• WORK TASK
Would you please set down the entries below exactly as shown?
_____
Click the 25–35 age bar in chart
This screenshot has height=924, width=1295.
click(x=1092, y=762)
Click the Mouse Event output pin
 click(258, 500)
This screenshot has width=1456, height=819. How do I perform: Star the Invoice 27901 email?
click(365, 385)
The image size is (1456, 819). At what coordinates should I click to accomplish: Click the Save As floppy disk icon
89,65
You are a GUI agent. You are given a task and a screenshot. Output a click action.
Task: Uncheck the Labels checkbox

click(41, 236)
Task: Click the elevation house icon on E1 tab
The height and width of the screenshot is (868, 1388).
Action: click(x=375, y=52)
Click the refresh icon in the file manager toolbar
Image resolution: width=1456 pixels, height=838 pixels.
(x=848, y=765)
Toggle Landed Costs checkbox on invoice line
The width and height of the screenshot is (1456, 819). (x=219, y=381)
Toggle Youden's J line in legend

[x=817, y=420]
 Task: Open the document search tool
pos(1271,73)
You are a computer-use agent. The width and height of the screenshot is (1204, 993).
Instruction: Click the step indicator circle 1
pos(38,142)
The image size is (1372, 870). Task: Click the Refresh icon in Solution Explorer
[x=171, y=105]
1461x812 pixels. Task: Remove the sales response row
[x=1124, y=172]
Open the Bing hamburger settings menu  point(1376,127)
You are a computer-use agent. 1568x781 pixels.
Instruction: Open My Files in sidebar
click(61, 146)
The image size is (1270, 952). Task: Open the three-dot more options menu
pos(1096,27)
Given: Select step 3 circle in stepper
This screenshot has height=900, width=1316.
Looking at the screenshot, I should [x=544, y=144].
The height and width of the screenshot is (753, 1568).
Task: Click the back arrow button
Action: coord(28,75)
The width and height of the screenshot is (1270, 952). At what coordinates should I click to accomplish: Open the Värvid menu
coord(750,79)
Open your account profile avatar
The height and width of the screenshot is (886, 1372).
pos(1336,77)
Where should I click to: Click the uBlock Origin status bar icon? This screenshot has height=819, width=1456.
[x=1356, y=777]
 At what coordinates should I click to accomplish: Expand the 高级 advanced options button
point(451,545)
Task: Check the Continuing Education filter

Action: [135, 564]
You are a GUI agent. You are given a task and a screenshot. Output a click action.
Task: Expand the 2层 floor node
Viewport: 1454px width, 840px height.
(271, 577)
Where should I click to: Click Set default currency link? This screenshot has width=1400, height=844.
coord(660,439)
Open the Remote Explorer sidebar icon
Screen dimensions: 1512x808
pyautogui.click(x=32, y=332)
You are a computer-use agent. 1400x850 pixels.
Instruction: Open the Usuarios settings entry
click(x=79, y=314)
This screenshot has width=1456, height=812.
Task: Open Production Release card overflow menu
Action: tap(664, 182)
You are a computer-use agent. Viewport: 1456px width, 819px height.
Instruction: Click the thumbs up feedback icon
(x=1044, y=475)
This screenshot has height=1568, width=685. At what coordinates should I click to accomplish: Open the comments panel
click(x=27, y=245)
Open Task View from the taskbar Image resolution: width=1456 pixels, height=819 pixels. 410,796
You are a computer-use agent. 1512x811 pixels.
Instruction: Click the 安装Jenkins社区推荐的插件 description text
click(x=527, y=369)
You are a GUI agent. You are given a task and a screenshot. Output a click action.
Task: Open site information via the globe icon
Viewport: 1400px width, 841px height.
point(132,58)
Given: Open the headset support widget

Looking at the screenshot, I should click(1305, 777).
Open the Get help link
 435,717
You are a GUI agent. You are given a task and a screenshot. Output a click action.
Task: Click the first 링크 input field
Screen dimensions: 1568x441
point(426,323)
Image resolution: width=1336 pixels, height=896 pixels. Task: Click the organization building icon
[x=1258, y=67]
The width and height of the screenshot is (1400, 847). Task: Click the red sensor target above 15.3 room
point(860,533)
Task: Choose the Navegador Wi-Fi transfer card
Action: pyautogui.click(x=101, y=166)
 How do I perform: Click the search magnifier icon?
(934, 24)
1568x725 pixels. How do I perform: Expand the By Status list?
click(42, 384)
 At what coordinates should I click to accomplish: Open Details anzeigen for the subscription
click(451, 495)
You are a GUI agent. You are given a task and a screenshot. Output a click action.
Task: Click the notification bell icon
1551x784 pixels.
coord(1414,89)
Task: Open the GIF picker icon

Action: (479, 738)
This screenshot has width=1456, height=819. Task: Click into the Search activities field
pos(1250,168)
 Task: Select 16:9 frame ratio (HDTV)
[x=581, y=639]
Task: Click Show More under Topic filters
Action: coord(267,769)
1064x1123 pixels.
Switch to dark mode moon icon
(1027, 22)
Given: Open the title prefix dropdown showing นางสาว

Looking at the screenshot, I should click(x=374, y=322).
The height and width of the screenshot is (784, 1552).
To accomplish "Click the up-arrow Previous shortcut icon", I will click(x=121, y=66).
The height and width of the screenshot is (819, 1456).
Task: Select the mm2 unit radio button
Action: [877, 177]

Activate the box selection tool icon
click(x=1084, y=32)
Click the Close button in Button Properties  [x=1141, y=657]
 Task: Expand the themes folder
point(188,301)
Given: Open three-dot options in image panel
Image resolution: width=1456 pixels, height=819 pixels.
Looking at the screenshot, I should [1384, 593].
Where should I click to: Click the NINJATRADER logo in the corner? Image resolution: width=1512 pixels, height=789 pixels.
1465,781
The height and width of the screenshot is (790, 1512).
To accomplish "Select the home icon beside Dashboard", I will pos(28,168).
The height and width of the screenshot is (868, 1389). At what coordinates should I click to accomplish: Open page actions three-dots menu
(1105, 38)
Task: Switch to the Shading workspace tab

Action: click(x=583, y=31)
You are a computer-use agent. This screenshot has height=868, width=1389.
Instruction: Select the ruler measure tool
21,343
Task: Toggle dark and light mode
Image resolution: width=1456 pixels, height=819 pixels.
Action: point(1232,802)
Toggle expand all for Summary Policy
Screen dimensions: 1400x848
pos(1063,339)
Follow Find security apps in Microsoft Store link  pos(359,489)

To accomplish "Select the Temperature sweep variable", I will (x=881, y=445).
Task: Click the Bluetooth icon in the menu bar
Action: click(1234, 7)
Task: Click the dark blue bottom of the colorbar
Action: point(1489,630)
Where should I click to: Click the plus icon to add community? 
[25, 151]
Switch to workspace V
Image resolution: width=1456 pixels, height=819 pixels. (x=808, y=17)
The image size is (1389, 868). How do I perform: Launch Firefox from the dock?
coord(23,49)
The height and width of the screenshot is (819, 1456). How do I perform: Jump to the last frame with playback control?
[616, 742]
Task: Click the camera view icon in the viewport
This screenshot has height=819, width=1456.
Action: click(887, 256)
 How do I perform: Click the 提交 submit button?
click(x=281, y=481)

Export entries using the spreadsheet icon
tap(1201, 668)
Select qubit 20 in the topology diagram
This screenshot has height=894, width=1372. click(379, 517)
_____
• WRITTEN RESPONSE
Click the 25–35 age bar in chart
This screenshot has height=924, width=1295.
click(x=1092, y=762)
Click the Mouse Event output pin
 click(258, 500)
This screenshot has width=1456, height=819. How do I perform: Star the Invoice 27901 email?
click(365, 385)
The image size is (1456, 819). At what coordinates should I click to accomplish: Click the Save As floppy disk icon
89,65
You are a GUI agent. You are given a task and a screenshot. Output a click action.
Task: Uncheck the Labels checkbox

click(41, 236)
Task: Click the elevation house icon on E1 tab
The height and width of the screenshot is (868, 1388).
Action: click(x=375, y=52)
Click the refresh icon in the file manager toolbar
Image resolution: width=1456 pixels, height=838 pixels.
(x=848, y=765)
Toggle Landed Costs checkbox on invoice line
The width and height of the screenshot is (1456, 819). (x=219, y=381)
Toggle Youden's J line in legend

[x=817, y=420]
 Task: Open the document search tool
pos(1271,73)
You are a computer-use agent. The width and height of the screenshot is (1204, 993).
Instruction: Click the step indicator circle 1
pos(38,142)
The image size is (1372, 870). Task: Click the Refresh icon in Solution Explorer
[x=171, y=105]
1461x812 pixels. Task: Remove the sales response row
[x=1124, y=172]
Open the Bing hamburger settings menu  point(1376,127)
You are a computer-use agent. 1568x781 pixels.
Instruction: Open My Files in sidebar
click(61, 146)
The image size is (1270, 952). Task: Open the three-dot more options menu
pos(1096,27)
Given: Select step 3 circle in stepper
This screenshot has height=900, width=1316.
Looking at the screenshot, I should [x=544, y=144].
The height and width of the screenshot is (753, 1568).
Task: Click the back arrow button
Action: coord(28,75)
The width and height of the screenshot is (1270, 952). At what coordinates should I click to accomplish: Open the Värvid menu
coord(750,79)
Open your account profile avatar
The height and width of the screenshot is (886, 1372).
pos(1336,77)
Where should I click to: Click the uBlock Origin status bar icon? This screenshot has height=819, width=1456.
[x=1356, y=777]
 At what coordinates should I click to accomplish: Expand the 高级 advanced options button
point(451,545)
Task: Check the Continuing Education filter

Action: [135, 564]
You are a GUI agent. You are given a task and a screenshot. Output a click action.
Task: Expand the 2层 floor node
Viewport: 1454px width, 840px height.
(271, 577)
Where should I click to: Click Set default currency link? This screenshot has width=1400, height=844.
coord(660,439)
Open the Remote Explorer sidebar icon
Screen dimensions: 1512x808
pyautogui.click(x=32, y=332)
You are a computer-use agent. 1400x850 pixels.
Instruction: Open the Usuarios settings entry
click(x=79, y=314)
This screenshot has width=1456, height=812.
Task: Open Production Release card overflow menu
Action: tap(664, 182)
You are a computer-use agent. Viewport: 1456px width, 819px height.
Instruction: Click the thumbs up feedback icon
(x=1044, y=475)
This screenshot has height=1568, width=685. At what coordinates should I click to accomplish: Open the comments panel
click(x=27, y=245)
Open Task View from the taskbar Image resolution: width=1456 pixels, height=819 pixels. 410,796
You are a computer-use agent. 1512x811 pixels.
Instruction: Click the 安装Jenkins社区推荐的插件 description text
click(x=527, y=369)
You are a GUI agent. You are given a task and a screenshot. Output a click action.
Task: Open site information via the globe icon
Viewport: 1400px width, 841px height.
point(132,58)
Given: Open the headset support widget

Looking at the screenshot, I should click(1305, 777).
Open the Get help link
 435,717
You are a GUI agent. You are given a task and a screenshot. Output a click action.
Task: Click the first 링크 input field
Screen dimensions: 1568x441
point(426,323)
Image resolution: width=1336 pixels, height=896 pixels. Task: Click the organization building icon
[x=1258, y=67]
The width and height of the screenshot is (1400, 847). Task: Click the red sensor target above 15.3 room
point(860,533)
Task: Choose the Navegador Wi-Fi transfer card
Action: pyautogui.click(x=101, y=166)
 How do I perform: Click the search magnifier icon?
(934, 24)
1568x725 pixels. How do I perform: Expand the By Status list?
click(42, 384)
 At what coordinates should I click to accomplish: Open Details anzeigen for the subscription
click(451, 495)
You are a GUI agent. You are given a task and a screenshot. Output a click action.
Task: Click the notification bell icon
1551x784 pixels.
coord(1414,89)
Task: Open the GIF picker icon

Action: (479, 738)
This screenshot has width=1456, height=819. Task: Click into the Search activities field
pos(1250,168)
 Task: Select 16:9 frame ratio (HDTV)
[x=581, y=639]
Task: Click Show More under Topic filters
Action: coord(267,769)
1064x1123 pixels.
Switch to dark mode moon icon
(1027, 22)
Given: Open the title prefix dropdown showing นางสาว

Looking at the screenshot, I should click(x=374, y=322).
The height and width of the screenshot is (784, 1552).
To accomplish "Click the up-arrow Previous shortcut icon", I will click(x=121, y=66).
The height and width of the screenshot is (819, 1456).
Task: Select the mm2 unit radio button
Action: [877, 177]

Activate the box selection tool icon
click(x=1084, y=32)
Click the Close button in Button Properties  [x=1141, y=657]
 Task: Expand the themes folder
point(188,301)
Given: Open three-dot options in image panel
Image resolution: width=1456 pixels, height=819 pixels.
Looking at the screenshot, I should [1384, 593].
Where should I click to: Click the NINJATRADER logo in the corner? Image resolution: width=1512 pixels, height=789 pixels.
1465,781
The height and width of the screenshot is (790, 1512).
To accomplish "Select the home icon beside Dashboard", I will pos(28,168).
The height and width of the screenshot is (868, 1389). At what coordinates should I click to accomplish: Open page actions three-dots menu
(1105, 38)
Task: Switch to the Shading workspace tab

Action: click(x=583, y=31)
You are a computer-use agent. This screenshot has height=868, width=1389.
Instruction: Select the ruler measure tool
21,343
Task: Toggle dark and light mode
Image resolution: width=1456 pixels, height=819 pixels.
Action: point(1232,802)
Toggle expand all for Summary Policy
Screen dimensions: 1400x848
pos(1063,339)
Follow Find security apps in Microsoft Store link  pos(359,489)

To accomplish "Select the Temperature sweep variable", I will (x=881, y=445).
Task: Click the Bluetooth icon in the menu bar
Action: click(1234, 7)
Task: Click the dark blue bottom of the colorbar
Action: point(1489,630)
Where should I click to: Click the plus icon to add community? 
[25, 151]
Switch to workspace V
Image resolution: width=1456 pixels, height=819 pixels. (x=808, y=17)
The image size is (1389, 868). How do I perform: Launch Firefox from the dock?
coord(23,49)
The height and width of the screenshot is (819, 1456). How do I perform: Jump to the last frame with playback control?
[616, 742]
Task: Click the camera view icon in the viewport
This screenshot has height=819, width=1456.
Action: click(887, 256)
 How do I perform: Click the 提交 submit button?
click(x=281, y=481)

Export entries using the spreadsheet icon
tap(1201, 668)
Select qubit 20 in the topology diagram
This screenshot has height=894, width=1372. click(379, 517)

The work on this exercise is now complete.